## Your goal
Once the line with "Where should I click to: Click the user" is found in the data, output it and each following line exactly, up to and including the line with "Given: Open the help question mark icon", and nothing before or after.

══════════

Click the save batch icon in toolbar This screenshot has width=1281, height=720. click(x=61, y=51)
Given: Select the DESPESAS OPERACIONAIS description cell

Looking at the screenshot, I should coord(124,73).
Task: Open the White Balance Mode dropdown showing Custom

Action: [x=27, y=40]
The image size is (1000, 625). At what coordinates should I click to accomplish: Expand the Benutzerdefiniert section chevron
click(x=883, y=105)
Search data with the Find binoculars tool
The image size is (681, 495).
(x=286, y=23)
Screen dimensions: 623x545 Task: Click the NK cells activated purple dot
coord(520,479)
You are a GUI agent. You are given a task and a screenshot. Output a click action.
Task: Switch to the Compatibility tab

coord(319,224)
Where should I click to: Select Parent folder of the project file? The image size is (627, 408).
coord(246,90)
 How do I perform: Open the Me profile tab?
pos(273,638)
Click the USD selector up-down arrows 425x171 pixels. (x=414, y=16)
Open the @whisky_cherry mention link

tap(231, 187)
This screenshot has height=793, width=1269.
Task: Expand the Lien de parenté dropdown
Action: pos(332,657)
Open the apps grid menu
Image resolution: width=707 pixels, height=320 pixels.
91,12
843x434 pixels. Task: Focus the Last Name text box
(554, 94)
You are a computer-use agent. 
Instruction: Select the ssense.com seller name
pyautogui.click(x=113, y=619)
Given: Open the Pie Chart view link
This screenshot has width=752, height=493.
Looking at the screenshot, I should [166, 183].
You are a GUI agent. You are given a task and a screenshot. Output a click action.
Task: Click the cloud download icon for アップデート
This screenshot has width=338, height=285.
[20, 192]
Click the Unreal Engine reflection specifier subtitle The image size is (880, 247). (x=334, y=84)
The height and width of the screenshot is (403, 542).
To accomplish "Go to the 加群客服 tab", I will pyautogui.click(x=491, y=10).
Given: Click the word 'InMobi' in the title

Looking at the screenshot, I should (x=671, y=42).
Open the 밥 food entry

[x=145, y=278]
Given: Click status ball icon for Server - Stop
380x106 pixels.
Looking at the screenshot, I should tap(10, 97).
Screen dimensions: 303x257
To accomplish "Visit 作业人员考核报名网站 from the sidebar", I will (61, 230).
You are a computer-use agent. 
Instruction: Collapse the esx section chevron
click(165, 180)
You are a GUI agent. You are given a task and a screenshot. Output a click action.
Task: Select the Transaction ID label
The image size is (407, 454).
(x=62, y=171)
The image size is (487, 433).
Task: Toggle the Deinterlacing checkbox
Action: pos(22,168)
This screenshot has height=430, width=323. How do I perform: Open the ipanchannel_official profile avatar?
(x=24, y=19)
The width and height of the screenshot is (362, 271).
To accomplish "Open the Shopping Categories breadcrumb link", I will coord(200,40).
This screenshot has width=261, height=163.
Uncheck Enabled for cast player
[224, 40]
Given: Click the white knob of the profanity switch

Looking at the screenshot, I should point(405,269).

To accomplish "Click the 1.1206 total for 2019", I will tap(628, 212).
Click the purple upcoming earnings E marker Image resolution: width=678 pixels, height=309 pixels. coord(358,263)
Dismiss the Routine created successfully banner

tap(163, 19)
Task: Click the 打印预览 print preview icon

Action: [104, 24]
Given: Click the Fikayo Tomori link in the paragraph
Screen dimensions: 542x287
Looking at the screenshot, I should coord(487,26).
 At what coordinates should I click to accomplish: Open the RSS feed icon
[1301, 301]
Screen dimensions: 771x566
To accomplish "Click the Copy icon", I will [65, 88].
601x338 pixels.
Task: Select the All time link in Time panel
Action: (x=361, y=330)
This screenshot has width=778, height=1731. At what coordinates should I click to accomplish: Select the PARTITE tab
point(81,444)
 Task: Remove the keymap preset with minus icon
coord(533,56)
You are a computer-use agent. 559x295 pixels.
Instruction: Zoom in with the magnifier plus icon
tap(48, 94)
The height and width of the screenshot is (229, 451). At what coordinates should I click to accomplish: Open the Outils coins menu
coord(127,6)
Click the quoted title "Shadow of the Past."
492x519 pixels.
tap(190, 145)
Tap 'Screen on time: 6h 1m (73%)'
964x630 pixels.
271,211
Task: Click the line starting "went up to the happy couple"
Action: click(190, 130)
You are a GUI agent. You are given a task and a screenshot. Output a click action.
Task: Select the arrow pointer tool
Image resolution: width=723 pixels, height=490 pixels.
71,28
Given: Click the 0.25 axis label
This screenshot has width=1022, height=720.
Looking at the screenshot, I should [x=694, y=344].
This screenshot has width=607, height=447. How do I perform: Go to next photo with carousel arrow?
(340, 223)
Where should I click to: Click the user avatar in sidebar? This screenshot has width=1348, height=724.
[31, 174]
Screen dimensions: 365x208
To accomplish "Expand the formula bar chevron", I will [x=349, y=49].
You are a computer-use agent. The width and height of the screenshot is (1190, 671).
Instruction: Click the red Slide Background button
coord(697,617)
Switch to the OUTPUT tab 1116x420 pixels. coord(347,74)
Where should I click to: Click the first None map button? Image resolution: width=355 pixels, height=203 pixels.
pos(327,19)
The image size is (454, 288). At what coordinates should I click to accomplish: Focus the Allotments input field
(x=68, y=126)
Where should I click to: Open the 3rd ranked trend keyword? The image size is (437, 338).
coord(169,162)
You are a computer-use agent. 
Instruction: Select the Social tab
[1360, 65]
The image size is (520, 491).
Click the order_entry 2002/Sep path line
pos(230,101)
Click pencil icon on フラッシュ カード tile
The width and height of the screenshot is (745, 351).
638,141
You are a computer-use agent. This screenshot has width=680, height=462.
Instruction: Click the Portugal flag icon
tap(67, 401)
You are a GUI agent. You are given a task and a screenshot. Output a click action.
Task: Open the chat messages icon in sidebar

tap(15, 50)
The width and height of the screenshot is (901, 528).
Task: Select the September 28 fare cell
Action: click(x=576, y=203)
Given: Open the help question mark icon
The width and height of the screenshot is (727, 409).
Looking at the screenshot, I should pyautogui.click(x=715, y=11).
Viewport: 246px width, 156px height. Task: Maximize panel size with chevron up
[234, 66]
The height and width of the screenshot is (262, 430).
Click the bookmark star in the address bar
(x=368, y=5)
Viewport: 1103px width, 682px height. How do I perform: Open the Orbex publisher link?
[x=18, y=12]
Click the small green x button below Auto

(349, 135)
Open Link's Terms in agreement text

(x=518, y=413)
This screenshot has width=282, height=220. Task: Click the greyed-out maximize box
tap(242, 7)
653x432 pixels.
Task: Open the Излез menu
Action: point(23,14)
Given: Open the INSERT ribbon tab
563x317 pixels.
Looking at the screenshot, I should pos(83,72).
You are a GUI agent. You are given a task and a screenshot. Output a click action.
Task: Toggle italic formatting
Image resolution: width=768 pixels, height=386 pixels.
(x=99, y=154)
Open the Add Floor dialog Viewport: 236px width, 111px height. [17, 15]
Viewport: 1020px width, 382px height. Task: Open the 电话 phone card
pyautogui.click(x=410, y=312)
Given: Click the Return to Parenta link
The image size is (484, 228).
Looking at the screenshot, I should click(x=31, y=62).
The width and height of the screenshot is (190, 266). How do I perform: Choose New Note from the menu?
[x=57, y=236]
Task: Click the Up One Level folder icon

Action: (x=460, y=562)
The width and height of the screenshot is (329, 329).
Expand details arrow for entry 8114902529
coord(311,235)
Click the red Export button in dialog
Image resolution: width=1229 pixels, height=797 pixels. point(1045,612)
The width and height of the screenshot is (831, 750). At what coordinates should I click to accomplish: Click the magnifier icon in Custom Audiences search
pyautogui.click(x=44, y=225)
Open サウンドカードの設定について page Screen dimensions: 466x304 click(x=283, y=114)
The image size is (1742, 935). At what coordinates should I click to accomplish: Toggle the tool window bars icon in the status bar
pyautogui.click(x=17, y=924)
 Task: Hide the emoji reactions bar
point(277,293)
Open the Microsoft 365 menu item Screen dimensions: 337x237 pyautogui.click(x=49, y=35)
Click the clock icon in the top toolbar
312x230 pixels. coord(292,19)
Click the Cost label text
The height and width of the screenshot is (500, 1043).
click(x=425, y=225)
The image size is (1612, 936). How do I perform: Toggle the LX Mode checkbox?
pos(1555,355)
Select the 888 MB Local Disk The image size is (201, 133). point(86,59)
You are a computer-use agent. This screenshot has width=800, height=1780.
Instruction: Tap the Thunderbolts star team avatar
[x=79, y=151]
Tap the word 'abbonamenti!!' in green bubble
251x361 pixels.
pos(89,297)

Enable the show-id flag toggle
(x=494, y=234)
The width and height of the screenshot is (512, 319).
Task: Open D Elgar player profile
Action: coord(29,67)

══════════

## Solution to this problem
Where should I click to: Click the user avatar in sidebar? This screenshot has width=1348, height=724.
[31, 174]
Screen dimensions: 365x208
To accomplish "Expand the formula bar chevron", I will [x=349, y=49].
You are a computer-use agent. The width and height of the screenshot is (1190, 671).
Instruction: Click the red Slide Background button
coord(697,617)
Switch to the OUTPUT tab 1116x420 pixels. coord(347,74)
Where should I click to: Click the first None map button? Image resolution: width=355 pixels, height=203 pixels.
pos(327,19)
The image size is (454, 288). At what coordinates should I click to accomplish: Focus the Allotments input field
(x=68, y=126)
Where should I click to: Open the 3rd ranked trend keyword? The image size is (437, 338).
coord(169,162)
You are a computer-use agent. 
Instruction: Select the Social tab
[1360, 65]
The image size is (520, 491).
Click the order_entry 2002/Sep path line
pos(230,101)
Click pencil icon on フラッシュ カード tile
The width and height of the screenshot is (745, 351).
638,141
You are a computer-use agent. This screenshot has width=680, height=462.
Instruction: Click the Portugal flag icon
tap(67, 401)
You are a GUI agent. You are given a task and a screenshot. Output a click action.
Task: Open the chat messages icon in sidebar

tap(15, 50)
The width and height of the screenshot is (901, 528).
Task: Select the September 28 fare cell
Action: click(x=576, y=203)
Given: Open the help question mark icon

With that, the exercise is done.